High dose methylprednisolone therapy reduces expression of JE/MCP-1 mRNA and macrophage accumulation in the ischemic rat brain

Abstract

The effects of glucocorticoid (GC) on ischemic brain remain to be investigated. Since GC modulates immunological system, it also may inhibit macrophage accumulation in the ischemic brain. The GC effect, if any, on macrophages in ischemic brain, may be mediated through modulation of JE/MCP-1 gene, a strong monocyte attractant, which is expressed in the rat brain after ischemia. The purpose of the present study is to elucidate the effect of high dose methylprednisolone (MP) treatment on (1) macrophage infiltration, (2) histopathology of the ischemic lesion, and (3) expression of JE/MCP-1 mRNA, in a focal cerebral ischemia model of the rat.

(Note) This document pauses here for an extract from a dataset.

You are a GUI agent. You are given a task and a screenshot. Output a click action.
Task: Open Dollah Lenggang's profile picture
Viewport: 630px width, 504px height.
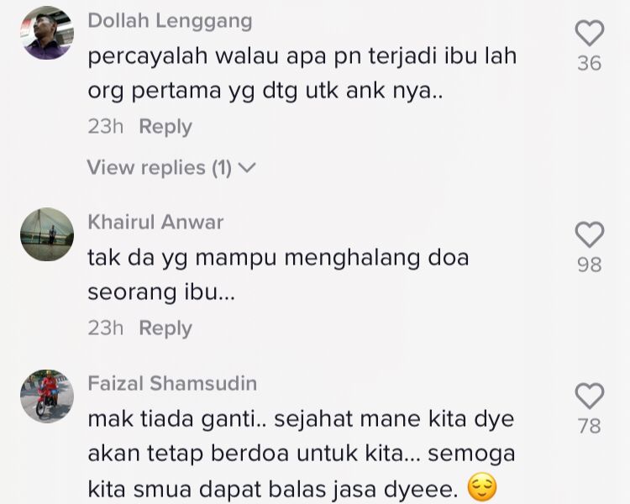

Thirty Wistar rats were used in this study. Focal cerebral ischemia was induced by advancing a nylon monofilament into the internal carotid artery until the origin of the middle cerebral artery (MCA) was occluded. For JE/MCP-1 mRNA study, animals ( n = 9) were randomly injected with MP 75 mg/kg (×3) ( n = 3), 100 mg/kg (×3) ( n = 3), or same volume of saline ( n = 3) and killed 24 h after onset of MCA occlusion. Three animals were used as a normal control, and a section of the liver from one rat was used as an internal control for JE/MCP-1 mRNA. Northern blot analysis was performed using murine JE c-DNA. For the histopathological study, animals ( n = 17) were randomly divided into a MP group (MP 100 mg/kg × 3, n = 9) and a control group (saline treated, n = 8), and killed 72 h after onset of MCA occlusion. Brain sections were evaluated with hematoxylin-eosin for lesion size, neuronal damage, and inflammatory cell infiltration. Our data demonstrated that the expression of JE/MCP-1 mRNA is reduced after MP treatment of 75 g/kg × 3 and 100 mg/kg × 3 to 65.6% and 14.8% of saline treated animals, respectively. Macrophage infiltration was markedly reduced in the ischemic brain of MP group compared to control group (preoptic area: p < 0.001, other areas: p < 0.05). However, no difference was detected in neuronal damage, neurologic score, and lesion size between the two groups. We conclude that MP treatment reduces the expression of JE/MCP-1 mRNA and markedly attenuates macrophage accumulation in the ischemic brain of rat. However, this treatment does not influence lesion size, neuronal damage, or neurologic outcome of the animals.